One of the small businesses they said you should talk to a friend of ours, Jess McClary of McClary Bros Vinegars. She’s in a situation where she’s growing her product, and she’s running out of space to do it and is looking for somebody to do processing for and maybe more. I got into a discussion with Jess. We decided we would start off with processing. Within a month, we realized that we could do more than just process for her. To make a long story short, over a period of 2 months, we went from just processing to manufacturing her product for.
What’s exciting about it was the phones started ringing. Word got out that we were looking at doing those kinds of things. I joined a lot of local organizations, talked to a lot of people. The interest started to develop to do more and more of this. The other thing that became very apparent to me was that there was a real need for a top-level commercial kitchen in the area. From a Forgotten Harvest and Hope standpoint, we went back; we talked about it, and we said, “Yes, we could build on the facility we have right now. Forgotten Harvest would make the initial investment in the facility, and then we would need a separate entity that would run it and then pay back Forgotten Harvest for the investment that they make.”
We had some discussions and decided that it was probably best to set up a separate operation or for-profit operation. I was also beginning to get some pushback from local processors who were concerned that we had found a niche that we were getting into that could potentially take business away from them. The idea was separate it from the non-profit, make it a legitimate for-profit, run it as a for-profit but always run it with the idea being that it was going to be a social enterprise. We threw around some names, and that’s where Hopeful Harvest came up. After doing some research, we decided that we would set it up as a C corp. The stock would be 100% owned initially by Forgotten Harvest, but we would run it as a separate company.
Along with being the senior director of social enterprise for Forgotten Harvest, I became the president of Hopeful Harvest. Then quite frankly, the sales background and marketing background I have kicked in. We started talking about different businesses. We started growing the business. Before you knew it, we had over 30 clients of all different types of products. While that sounds like a dream, it also can create some challenges because we found out that when you have many different products, there’s a lot of complexities that go along with that. When you’re dealing with start-up businesses or small businesses that are going from cottage to incubator stage and something beyond that, there we have a lot of ups and downs, too.
We were going to do business plans. We were going to do website development. We were going to offer them everything. After helping build a couple of business plans and develop a couple of websites, we realize we were getting spread way too thin, and we had to get focused, and we had to focus on core aspects of the business. The way we addressed that is with partners. The idea was we didn’t have the payroll to take out all this expertise, but there were a lot of people out there, a lot of small businesses out there that had this expertise that was looking for referrals and partnerships. When somebody comes to us, and he says, “Look, I have no idea how to build a business plan. I can set them up with this company, this person. They’ll work with them.” That is a value-added service that we offer, but it does not cost us anything, but it’s helping our client. We’re taking that approach and growing it that way.
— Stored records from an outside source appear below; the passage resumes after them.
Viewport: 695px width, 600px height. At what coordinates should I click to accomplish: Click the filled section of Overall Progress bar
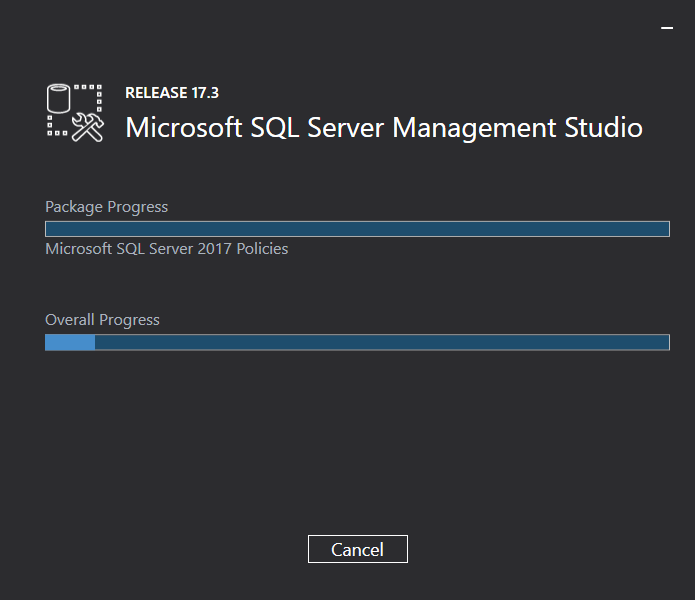[x=70, y=342]
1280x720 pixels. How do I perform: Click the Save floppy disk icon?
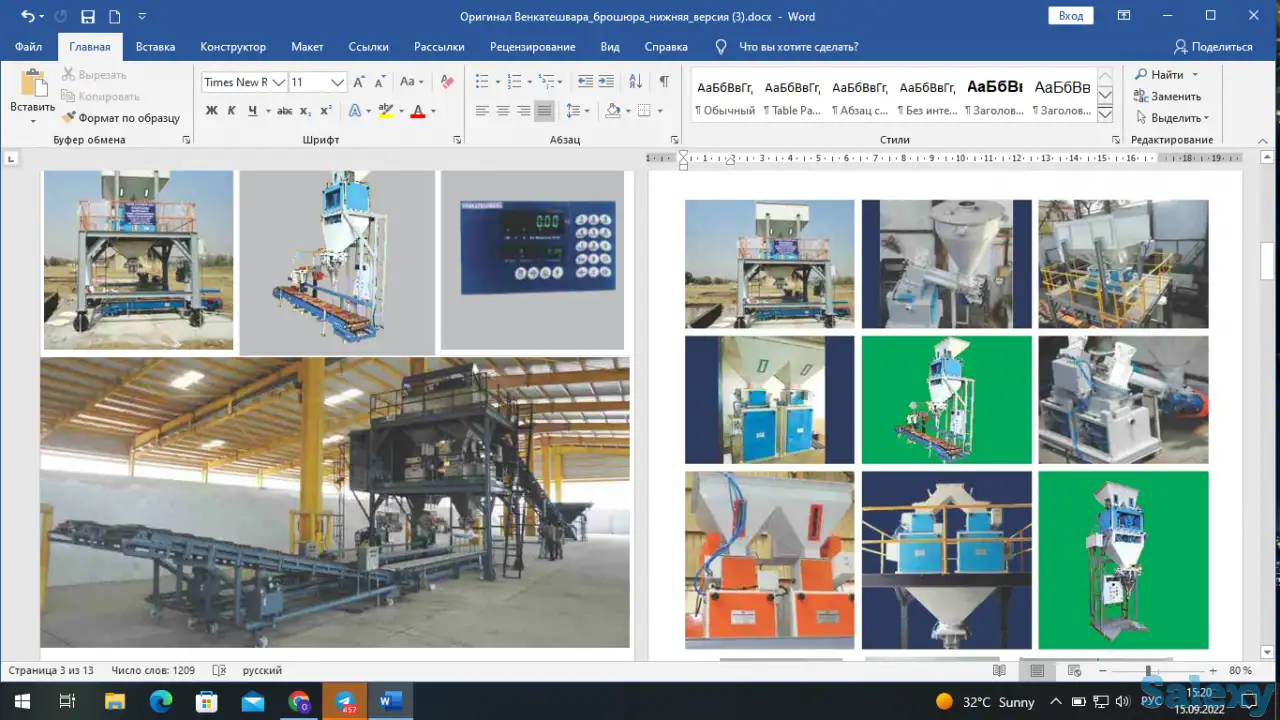pos(88,17)
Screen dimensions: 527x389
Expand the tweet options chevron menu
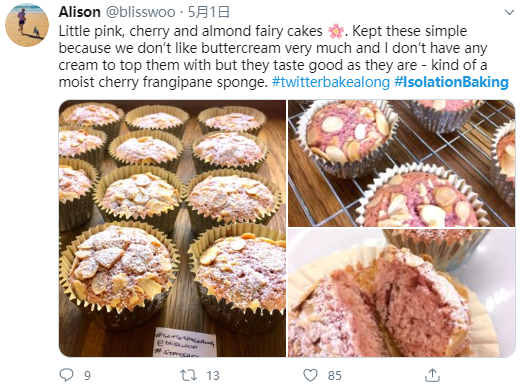(510, 12)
Romy: That was a great history and catch-up. What are your products today? Then I know you’ve gotten some clarity. I know from talking to you and many other social entrepreneurs, sometimes clarity comes from space restrictions and things like that, things that you want to do a lot of products and services. What are the few products that you know for sure you’re doing today before we move onto some other things?
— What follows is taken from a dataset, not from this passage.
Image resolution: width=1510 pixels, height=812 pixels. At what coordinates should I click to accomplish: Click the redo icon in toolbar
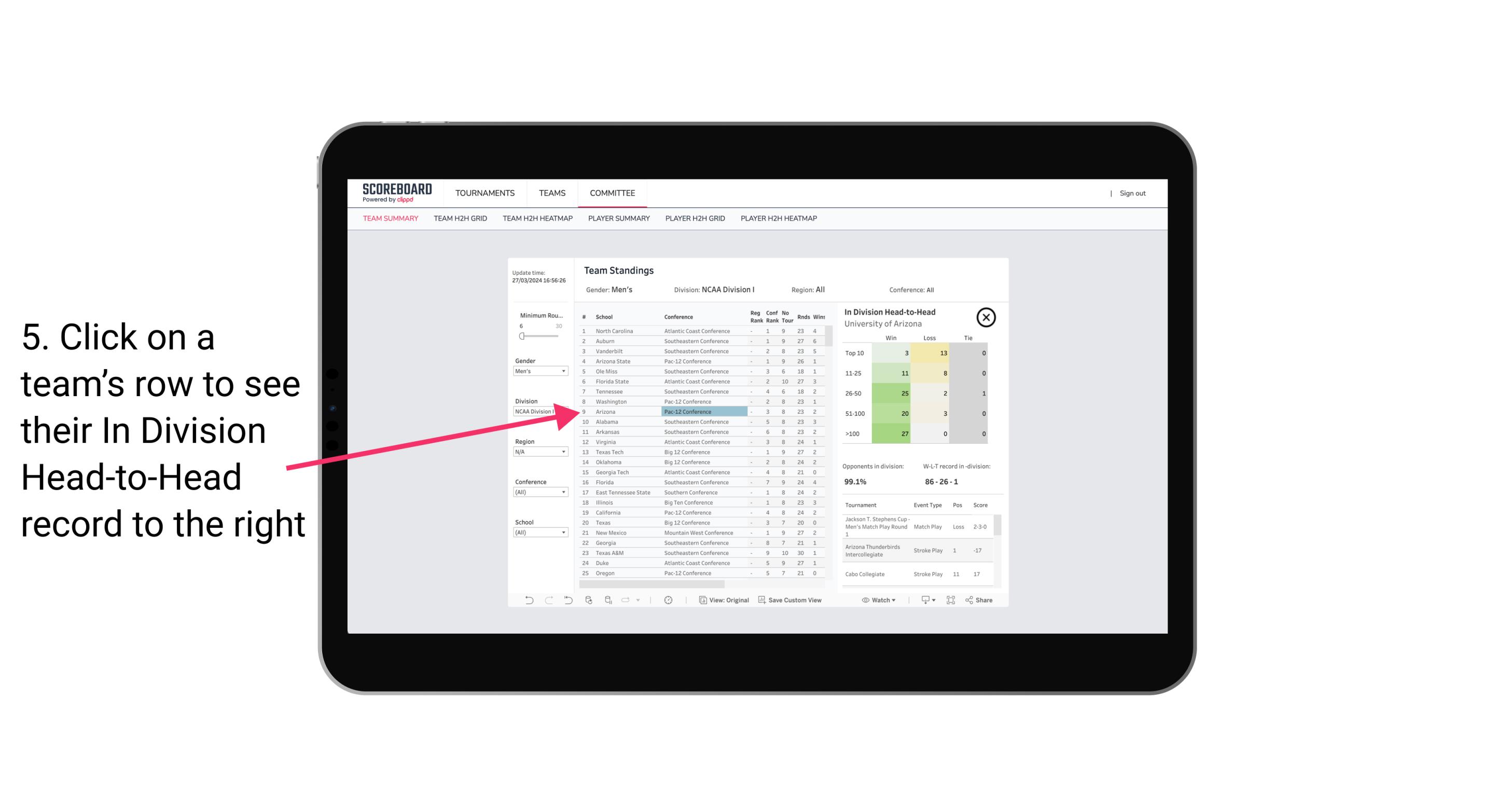[549, 600]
Chris: Sure. People didn’t know me [inaudible [00:10:34] because there’s 2 words they say I don’t know, one is no and one is can’t. What I learned early on was that I tried to bring in as much business as I could. If somebody came to us, I said, “Figure out a way to do.” What happened was our initial product line was very extensive. Everything from cakes to cannolis to drinking vinegars, to salad dressings and everything in between.
As I was getting my education, because I really don’t have a food background, what I learned was you have to really narrow your scope and find that sweet spot, those areas where you have like types of products that complement your skill sets and your equipment and that you feel comfortable you can meet the needs of your clients. We went and really began to trim down our commercial kitchen. We have all different types of businesses in there. They come in, they have a license, they use the kitchen. That’s the service we provide, but obviously, that doesn’t put a real strain on our personnel from a skill set standpoint.
What we did from a product standpoint is we’ve decided to focus on a couple of key areas. We focused our salad dressings. We focused our mustards, drinking vinegar, which is a unique product that I can talk about down the road. We do some hot sources right now. Those are pretty much the types of products that we’re co-packing or co-manufacturing at this time. We’ve learned to narrow that down. That helps us from an equipment standpoint; that helps us from a personnel standpoint. Again, it’s just that cold reality that hits you that you can’t be everything to everybody as much as you want to be, particularly as a social enterprise because you’ve always got that in the back of your mind, “How can I help this business, how can I help the community,” but you’ve also got to be realistic in what you can and can’t do. Those are the types of products we’re focused on right now.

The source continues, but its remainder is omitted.